Реставрация не принесла лорду Каслвуду достаточно денег, чтоб он мог реставрировать разрушенную часть своего дома, в которой помещались малые гостиные, а над ними длинная музыкальная зала; но в цветнике под окнами последней теперь снова росли вытоптанные сапогами круглоголовых цветы, ибо он был восстановлен без больших издержек одними лишь заботами обеих леди, наследовавших второму виконту во владении замком. Вокруг цветника шла невысокая ограда, и калитка в ней вела к лесистому холму, и поныне носящему название батареи Кромвеля.
От лакея миледи юный Гарри Эсмонд узнал свои обязанности, которые не заключали в себе ничего трудного: служить виконтессе в качестве пажа по обычаю того времени, стоять за ее стулом, подавать ей после трапезы душистую воду в серебряной чашке, сидеть на ступеньках ее кареты при парадных выездах и в приемные дни докладывать о прибывших гостях. Последние большей частью были из католиков-дворян, которых много шило в городе и окрестных деревнях и которые нередко наезжали в Каслвуд оказать честь гостеприимству хозяев. На второй год пребывания там милорда и миледи число их друзей особенно увеличилось. В замке редкий день не бывало гостей, и любопытно было наблюдать, сколь различно вели себя в обществе патер Холт, духовник семьи, и доктор Тзшер, викарий прихода, - мистер Холт со знатнейшими держался как равный и даже словно повелевал ими, тогда как бедный доктор Тэшер, чье трудное положение еще усугублялось тем, что некогда он был капелланом замка и до сих пор оставался им для протестантской прислуги, казался скорее лакеем, чем равным, и после первого блюда всегда уходил домой.
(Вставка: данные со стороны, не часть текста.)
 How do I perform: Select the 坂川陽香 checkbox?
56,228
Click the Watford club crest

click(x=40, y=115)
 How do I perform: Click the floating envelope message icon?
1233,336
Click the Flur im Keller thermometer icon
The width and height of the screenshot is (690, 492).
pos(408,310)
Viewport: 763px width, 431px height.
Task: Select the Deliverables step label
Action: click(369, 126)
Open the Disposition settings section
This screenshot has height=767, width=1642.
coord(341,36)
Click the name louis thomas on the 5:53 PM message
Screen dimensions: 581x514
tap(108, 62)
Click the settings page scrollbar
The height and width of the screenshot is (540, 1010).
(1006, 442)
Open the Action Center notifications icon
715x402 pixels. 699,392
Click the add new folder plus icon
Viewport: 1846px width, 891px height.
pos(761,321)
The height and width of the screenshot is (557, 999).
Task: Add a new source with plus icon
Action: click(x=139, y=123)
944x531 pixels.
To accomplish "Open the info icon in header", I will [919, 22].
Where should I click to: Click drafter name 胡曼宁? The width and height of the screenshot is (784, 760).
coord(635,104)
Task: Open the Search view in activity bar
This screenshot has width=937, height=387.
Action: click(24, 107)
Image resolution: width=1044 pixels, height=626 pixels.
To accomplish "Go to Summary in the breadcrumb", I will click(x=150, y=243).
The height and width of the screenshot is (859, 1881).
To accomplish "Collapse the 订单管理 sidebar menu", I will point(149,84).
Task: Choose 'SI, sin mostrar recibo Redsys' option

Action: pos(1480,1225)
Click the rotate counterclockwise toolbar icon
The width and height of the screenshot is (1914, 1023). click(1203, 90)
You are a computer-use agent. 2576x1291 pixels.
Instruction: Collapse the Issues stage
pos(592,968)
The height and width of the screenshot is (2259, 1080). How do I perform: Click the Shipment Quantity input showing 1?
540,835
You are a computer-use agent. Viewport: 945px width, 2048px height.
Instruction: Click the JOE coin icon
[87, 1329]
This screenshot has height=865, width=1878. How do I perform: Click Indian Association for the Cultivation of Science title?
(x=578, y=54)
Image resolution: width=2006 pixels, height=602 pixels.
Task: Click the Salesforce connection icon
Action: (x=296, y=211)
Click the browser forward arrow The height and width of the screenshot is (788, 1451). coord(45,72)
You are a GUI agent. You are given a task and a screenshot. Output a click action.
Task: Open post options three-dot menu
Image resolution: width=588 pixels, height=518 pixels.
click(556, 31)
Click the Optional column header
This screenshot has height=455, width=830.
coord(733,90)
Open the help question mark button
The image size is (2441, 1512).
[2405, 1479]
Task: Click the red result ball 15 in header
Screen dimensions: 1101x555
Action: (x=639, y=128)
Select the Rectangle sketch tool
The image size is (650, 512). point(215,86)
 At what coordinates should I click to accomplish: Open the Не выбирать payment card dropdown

Бывали у патера Холта и личные посетители, и Генри Эсмонд очень скоро научился распознавать в них духовных лиц одной с патером веры, какова бы ни была их одежда (а они являлись в самых различных). Они подолгу сидели с патером запершись и часто приезжали и уезжали, не отдав долг вежливости милорду и миледи, - вернее сказать, миледи и милорду, ибо его милость значил в собственном доме немногим более пешки и всецело был в подчинении у своей властолюбивой супруги. Немного охоты, немного верховой езды, изрядная доля сна и долгие часы за едой и картами - вот и все, в чем изо дня в день проходила жизнь милорда. Когда на второй год в замке начались сборища, нередко происходившие при запертых дверях, паж находил потом на столе перед креслом своего господина листок бумаги, покрытый рисунками, изображавшими собак и лошадей, и, как говорили, милорду великих трудов стоило удержаться, чтоб не заснуть во время этих совещаний, которыми руководила виконтесса, он же был при ней лишь чем-то вроде секретаря.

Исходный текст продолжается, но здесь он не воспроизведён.